Di sisi lain, masyarakat miskin juga menghadapi persoalan mahalnya biaya pendidikan, kesehatan, dan biaya hidup sehari-hari. Masyarakat miskin yang mau beranjak dari belenggu kemiskinan harus pula menghadapi ganasnya gempuran liberalisme dan kapitalisme yang menusuk hingga ke jantung pedesaan.
Bersifat karitatif
Pemerintah selama ini bukannya tak melakukan upaya pemberantasan kemiskinan. Namun, upaya yang dilakukan lebih berupa program kemiskinan, tetapi bukan strategi dan kebijakan pengentasan warga dari kemiskinan. Lima program unggulan pengentasan warga miskin yang dilakukan pemerintah pun tidak menyasar langsung akar atau penyebab kemiskinan, tetapi lebih bersifat karitatif atau memberikan kasih sayang kepada masyarakat miskin. Karena itu, hasilnya pun tak efektif.
Inpres Desa Tertinggal (IDT), bantuan langsung tunai (BLT), pembagian beras untuk rakyat miskin (raskin), Program Nasional Pemberdayaan Masyarakat (PNPM), dan sejumlah kegiatan lainnya sudah dilakukan pemerintah. Namun, karena itu, kegiatannya lebih bersifat karitatif, jumlah penduduk miskin tak kunjung berkurang signifikan di negeri ini. Padahal, dana yang dikucurkan untuk mengentaskan warga dari kemiskinan tidaklah sedikit.
Berdasarkan data Badan Pusat Statistik dan Menko Kesra, anggaran untuk pengentasan warga dari kemiskinan naik setiap tahun, bahkan kenaikannya cukup spektakuler. Tahun 2004, misalnya, anggaran kemiskinan sekitar Rp 16,7 triliun, tahun berikutnya naik menjadi Rp 23 triliun, dan tahun 2006 naik menjadi Rp 42 triliun. Tahun berikutnya berturut-turut naik menjadi Rp 51 triliun (2007), Rp 63 triliun (2008), Rp 66 triliun (2009), dan tahun 2010 melonjak menjadi Rp 94 triliun.

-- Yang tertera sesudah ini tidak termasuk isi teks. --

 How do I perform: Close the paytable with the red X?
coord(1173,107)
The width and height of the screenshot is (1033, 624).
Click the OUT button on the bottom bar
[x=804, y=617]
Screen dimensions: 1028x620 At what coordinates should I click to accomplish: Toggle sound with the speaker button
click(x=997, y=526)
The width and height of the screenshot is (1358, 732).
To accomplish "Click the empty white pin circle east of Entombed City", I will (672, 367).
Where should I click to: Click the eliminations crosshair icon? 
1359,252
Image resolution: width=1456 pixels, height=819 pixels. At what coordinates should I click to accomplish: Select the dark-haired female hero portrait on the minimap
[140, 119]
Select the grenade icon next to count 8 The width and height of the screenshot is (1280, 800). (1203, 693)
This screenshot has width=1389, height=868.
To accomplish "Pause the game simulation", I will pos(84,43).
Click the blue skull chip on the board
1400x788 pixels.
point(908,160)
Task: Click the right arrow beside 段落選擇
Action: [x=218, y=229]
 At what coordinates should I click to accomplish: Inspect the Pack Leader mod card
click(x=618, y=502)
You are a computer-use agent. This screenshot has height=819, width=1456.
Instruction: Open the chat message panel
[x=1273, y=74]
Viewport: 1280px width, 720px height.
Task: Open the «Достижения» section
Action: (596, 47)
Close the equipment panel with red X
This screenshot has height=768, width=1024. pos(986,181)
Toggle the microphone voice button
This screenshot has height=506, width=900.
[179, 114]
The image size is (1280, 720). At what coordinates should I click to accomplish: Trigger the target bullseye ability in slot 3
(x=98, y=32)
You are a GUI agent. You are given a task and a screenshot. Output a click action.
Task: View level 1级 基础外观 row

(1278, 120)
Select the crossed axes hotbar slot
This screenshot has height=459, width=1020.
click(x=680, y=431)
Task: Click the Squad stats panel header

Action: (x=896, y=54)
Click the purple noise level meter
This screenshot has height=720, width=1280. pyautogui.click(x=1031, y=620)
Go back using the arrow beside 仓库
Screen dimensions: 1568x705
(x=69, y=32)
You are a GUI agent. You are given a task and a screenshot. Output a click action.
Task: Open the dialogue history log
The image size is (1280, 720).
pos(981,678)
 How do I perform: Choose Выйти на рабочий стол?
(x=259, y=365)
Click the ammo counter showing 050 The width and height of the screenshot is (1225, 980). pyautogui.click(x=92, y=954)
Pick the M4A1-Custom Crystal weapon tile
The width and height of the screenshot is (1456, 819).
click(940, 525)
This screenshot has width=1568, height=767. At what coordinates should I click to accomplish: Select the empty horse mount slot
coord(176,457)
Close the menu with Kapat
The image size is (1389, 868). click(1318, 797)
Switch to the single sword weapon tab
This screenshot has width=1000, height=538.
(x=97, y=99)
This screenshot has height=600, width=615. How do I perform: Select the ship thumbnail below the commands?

Namun, lonjakan anggaran ini tidak disertai dengan penurunan angka kemiskinan yang signifikan. Jumlah penduduk miskin pada kurun waktu yang sama 16,7 persen (2004), lalu turun menjadi 16 persen (2005), naik lagi menjadi 17,8 persen (2006), kemudian turun 16,6 persen (2007), 15,4 persen (2008), 14,2 persen (2009), dan terakhir sekitar 13,3 persen (2010).
Penurunan ini jauh sangat lambat dibandingkan dengan China. Tahun 1990, jika menggunakan angka kemiskinan absolut 1 dollar AS per kapita per hari, saat itu di China jumlahnya 31 persen, sedangkan di Indonesia hanya 26 persen. Kini angka kemiskinan absolut di China tinggal 6,1 persen, sedangkan di Indonesia 5,9 persen. Bisa dikatakan, kini hampir sama 6 persen, tetapi China bergerak dari angka kemiskinan absolut yang jauh lebih tinggi.
Jika menggunakan patokan 2 dollar AS per hari, penurunan angka kemiskinan di China lebih pesat lagi, yakni dari 70 persen menjadi 21 persen, sedangkan di Indonesia dari 71 persen menjadi 42 persen.
Melihat angka-angka ini, tentu ada yang keliru dalam strategi pengentasan warga dari kemiskinan di Indonesia. Karena itu, sudah saatnya berbagai langkah pengentasan warga miskin ini dievaluasi agar bisa dihasilkan strategi nyata pengentasan warga miskin, antara lain dengan menggempur akar-akar kemiskinan hingga tuntas. Jika tak dievaluasi, bisa muncul tudingan bahwa kemiskinan di Indonesia memang sengaja dieksploitasi untuk berbagai kepentingan.